My (trite) answer is The Legend of Zelda. Here’s a reprint of why. (Have to try harder this year to get that word count up.)
The Legend of Zelda.
In my office is an enlarged version of the art on the original The Legend of Zelda NES cartridge. Beneath the iconic coat of arms and “The Legend of Zelda” it says “Experience the challenge of endless adventure.” The Legend of Zelda brings you this experience like nothing before or after it. Zelda evokes a sense of danger, wonder, and creates a place to explore that is worth coming back and re-experiencing 20 years later.
The controls are simple. You begin the game with nothing but the ability to move around. You then get a sword. Now you can swing the sword and defend yourself against enemies. As the game progresses the controls scale and before you know it you’re throwing a boomerang, shooting bows and arrows, sailing across seas, causing explosions.
Soon you’re exploring a large world but you find only some of which is accessible. There is no one telling you what to do, you can go anywhere you want, only limited by your abilities, skills, and equipment. Exploration is rewarded, but is also difficult. You experience more as you grow.
You might die. But you’ll probably learn something in the process. And you can try again.
Before Zelda lots of home video games kept the gestalt of arcade gameplay. If you look at Super Mario Brothers, it’s not that different than the Donkey Kong it evolved from but in a longer form. Run, jump, avoid obstacles, get from point to point. It’s fundamentally arcade like in the focus on quick reflexes and reactions - not problem solving or exploration or evoking emotion and experience. Zelda breaks that mold.
Zelda is brilliant in its minimalism combined with depth. And it was all represented on the screen in what we now think are primitive graphics, but the constraints of the hardware actually led to creating beautiful, iconic imagery. When we think of the “video game aesthetic” it’s these 8-bit graphics that stick with us more than the polygons of a decade or two later.
A few pixels leave more to the imagination. Ganon in his 8-bit version at the end of the 9th Labyrinth still seems scarier to me than any incarnation of him that followed, in part because of this.
It may be impossible for a large company to create and release a game as great the original Legend of Zelda now in some of the ways I love it. So much pressure exists to create things that are complex - both graphically and gameplay wise, and yet at the same time make them “accessible.”

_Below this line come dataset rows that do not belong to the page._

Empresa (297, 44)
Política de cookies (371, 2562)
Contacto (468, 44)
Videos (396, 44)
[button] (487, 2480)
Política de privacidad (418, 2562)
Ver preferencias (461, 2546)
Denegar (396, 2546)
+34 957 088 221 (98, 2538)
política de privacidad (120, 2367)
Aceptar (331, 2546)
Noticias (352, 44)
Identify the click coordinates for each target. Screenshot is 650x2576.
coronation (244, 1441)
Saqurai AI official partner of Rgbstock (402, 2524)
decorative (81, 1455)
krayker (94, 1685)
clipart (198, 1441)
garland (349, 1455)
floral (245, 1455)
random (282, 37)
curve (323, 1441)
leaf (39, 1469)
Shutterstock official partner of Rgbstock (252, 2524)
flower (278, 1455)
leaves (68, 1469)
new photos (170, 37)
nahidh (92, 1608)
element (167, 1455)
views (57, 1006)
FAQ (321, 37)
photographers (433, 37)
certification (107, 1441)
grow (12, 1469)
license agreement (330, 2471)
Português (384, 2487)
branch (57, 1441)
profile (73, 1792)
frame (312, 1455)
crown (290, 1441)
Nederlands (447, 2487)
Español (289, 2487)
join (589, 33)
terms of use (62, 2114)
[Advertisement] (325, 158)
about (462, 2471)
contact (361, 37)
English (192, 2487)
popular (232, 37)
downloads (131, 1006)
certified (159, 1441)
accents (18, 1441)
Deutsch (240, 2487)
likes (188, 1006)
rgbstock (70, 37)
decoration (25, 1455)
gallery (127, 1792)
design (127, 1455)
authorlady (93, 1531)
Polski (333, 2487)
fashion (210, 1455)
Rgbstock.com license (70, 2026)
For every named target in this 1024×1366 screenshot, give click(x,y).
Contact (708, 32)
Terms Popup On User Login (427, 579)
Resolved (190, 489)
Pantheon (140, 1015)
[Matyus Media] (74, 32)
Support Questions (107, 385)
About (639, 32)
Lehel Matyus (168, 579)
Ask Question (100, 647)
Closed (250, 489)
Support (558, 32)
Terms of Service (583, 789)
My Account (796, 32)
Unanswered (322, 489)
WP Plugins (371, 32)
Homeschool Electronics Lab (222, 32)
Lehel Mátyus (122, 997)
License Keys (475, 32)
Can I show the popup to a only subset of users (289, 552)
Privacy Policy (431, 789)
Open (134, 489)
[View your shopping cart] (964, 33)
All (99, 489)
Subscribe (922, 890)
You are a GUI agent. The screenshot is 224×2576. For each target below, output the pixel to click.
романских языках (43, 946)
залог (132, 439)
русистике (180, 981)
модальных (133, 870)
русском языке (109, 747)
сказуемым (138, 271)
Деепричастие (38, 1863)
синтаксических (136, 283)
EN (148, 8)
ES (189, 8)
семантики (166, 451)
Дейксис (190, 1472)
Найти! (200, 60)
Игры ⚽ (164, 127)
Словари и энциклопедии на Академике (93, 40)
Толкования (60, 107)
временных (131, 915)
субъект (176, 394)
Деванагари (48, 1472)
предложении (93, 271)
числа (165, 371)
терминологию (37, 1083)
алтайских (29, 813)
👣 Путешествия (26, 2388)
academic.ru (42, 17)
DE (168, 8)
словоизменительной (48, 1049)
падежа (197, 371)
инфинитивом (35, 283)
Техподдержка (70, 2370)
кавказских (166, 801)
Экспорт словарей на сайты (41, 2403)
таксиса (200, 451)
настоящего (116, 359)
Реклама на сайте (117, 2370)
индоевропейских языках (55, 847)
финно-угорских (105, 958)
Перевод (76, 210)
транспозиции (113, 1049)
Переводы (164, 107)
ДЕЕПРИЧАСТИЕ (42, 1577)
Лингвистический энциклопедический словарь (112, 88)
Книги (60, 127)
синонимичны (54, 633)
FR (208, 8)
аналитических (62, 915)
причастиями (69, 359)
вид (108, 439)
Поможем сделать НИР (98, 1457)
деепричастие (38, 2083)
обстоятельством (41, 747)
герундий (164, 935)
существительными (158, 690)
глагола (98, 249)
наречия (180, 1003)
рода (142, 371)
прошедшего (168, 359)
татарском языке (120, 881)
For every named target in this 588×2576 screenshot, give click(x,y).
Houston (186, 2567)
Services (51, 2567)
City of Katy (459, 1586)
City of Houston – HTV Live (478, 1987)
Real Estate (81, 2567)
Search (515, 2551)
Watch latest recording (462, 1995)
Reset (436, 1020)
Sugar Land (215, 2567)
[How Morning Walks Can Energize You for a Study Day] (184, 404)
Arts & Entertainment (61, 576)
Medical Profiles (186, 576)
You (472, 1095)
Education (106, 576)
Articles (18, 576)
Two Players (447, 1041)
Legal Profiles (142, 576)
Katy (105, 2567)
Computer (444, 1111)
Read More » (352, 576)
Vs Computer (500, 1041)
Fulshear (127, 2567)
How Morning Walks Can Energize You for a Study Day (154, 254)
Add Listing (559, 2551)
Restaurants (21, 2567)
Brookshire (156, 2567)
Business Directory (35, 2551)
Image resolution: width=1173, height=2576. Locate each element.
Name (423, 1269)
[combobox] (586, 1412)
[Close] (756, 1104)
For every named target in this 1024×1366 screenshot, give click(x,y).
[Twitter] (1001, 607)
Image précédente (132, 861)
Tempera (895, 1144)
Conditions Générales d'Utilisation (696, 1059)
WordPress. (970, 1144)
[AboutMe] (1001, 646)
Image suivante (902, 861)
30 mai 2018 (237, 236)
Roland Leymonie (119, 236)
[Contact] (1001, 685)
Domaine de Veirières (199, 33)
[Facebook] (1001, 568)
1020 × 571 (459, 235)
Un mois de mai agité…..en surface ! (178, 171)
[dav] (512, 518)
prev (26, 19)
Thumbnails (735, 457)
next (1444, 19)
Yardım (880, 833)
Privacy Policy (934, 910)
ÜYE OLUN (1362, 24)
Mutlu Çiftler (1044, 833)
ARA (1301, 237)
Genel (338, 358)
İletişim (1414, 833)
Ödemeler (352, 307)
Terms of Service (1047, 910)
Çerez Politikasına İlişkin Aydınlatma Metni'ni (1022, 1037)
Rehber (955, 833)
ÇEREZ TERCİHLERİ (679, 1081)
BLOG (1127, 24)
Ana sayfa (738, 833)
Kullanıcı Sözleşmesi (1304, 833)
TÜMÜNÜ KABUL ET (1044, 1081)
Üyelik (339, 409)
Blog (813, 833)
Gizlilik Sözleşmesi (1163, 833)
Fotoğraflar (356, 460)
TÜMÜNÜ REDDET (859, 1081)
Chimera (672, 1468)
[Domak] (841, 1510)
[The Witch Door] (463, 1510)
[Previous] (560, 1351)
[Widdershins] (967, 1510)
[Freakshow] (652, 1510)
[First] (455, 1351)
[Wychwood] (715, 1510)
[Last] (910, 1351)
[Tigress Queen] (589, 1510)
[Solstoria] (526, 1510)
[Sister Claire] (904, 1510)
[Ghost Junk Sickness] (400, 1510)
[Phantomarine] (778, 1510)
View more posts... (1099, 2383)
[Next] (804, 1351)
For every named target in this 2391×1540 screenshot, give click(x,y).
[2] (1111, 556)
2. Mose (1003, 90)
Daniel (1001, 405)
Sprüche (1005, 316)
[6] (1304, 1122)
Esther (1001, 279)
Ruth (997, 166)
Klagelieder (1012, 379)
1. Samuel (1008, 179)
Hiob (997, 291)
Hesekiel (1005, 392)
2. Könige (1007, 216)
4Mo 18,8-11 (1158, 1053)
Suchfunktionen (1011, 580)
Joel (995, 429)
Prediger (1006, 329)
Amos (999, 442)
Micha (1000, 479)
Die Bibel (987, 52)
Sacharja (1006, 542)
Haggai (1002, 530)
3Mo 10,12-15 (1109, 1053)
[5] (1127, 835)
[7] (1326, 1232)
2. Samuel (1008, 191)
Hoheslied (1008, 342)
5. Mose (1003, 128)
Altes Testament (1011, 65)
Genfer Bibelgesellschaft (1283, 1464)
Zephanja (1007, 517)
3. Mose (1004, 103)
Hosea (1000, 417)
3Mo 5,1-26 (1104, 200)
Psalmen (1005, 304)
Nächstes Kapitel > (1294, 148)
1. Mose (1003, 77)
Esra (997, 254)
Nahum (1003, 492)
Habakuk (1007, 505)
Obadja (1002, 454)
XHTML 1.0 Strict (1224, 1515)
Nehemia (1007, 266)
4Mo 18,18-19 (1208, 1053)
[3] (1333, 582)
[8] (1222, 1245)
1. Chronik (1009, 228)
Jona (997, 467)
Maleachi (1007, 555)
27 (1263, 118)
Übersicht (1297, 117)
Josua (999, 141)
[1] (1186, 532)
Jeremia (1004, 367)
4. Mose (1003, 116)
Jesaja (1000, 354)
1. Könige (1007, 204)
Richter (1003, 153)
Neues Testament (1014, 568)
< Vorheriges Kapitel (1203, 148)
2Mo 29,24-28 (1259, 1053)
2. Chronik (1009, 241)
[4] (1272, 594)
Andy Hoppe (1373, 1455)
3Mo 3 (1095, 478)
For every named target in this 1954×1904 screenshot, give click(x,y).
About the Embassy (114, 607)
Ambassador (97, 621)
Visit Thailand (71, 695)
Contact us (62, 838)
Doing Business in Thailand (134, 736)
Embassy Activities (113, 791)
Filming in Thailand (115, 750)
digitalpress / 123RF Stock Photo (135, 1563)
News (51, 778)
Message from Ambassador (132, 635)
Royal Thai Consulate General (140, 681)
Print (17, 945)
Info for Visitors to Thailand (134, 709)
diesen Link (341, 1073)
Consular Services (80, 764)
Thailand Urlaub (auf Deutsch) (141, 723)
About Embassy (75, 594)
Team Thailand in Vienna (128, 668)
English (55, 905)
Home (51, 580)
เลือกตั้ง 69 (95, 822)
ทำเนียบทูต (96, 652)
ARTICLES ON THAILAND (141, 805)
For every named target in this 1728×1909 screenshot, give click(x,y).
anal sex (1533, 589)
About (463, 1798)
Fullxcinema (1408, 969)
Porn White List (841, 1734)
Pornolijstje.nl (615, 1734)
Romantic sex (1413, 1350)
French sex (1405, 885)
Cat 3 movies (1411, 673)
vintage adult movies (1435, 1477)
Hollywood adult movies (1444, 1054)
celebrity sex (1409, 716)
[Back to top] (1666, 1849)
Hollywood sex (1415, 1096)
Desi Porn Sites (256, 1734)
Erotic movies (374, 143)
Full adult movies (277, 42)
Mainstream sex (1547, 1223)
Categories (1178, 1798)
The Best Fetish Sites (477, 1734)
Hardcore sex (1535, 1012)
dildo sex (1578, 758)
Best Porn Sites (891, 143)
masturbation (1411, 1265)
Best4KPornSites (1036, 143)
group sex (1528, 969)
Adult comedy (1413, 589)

Zelda never condescends to the player, and that is part of why exploring it feels different than video games today. I love the beautiful and moving Ocarina of Time, but I’m an adult and I don’t want a fairy following me around and telling me what to do.
For me, Zelda was about having the courage to go and explore and that it was ok to be scared but it provides opportunity to be courageous.
Zelda was also about what it was like to be alone. Unlike successors, it has a quiet loneliness to the quest. (There are no inane townspeople as in other RPGs.)
It’s impossible for me to separate Zelda from nostalgia, but I hope it’s more than that. I played the game for months when I was six years old. I felt like I had accomplished something significant when I finally beat it. It seemed a more complex problem than anything offered to me in school, and I knew that. I know it was important as a formative experience in my life.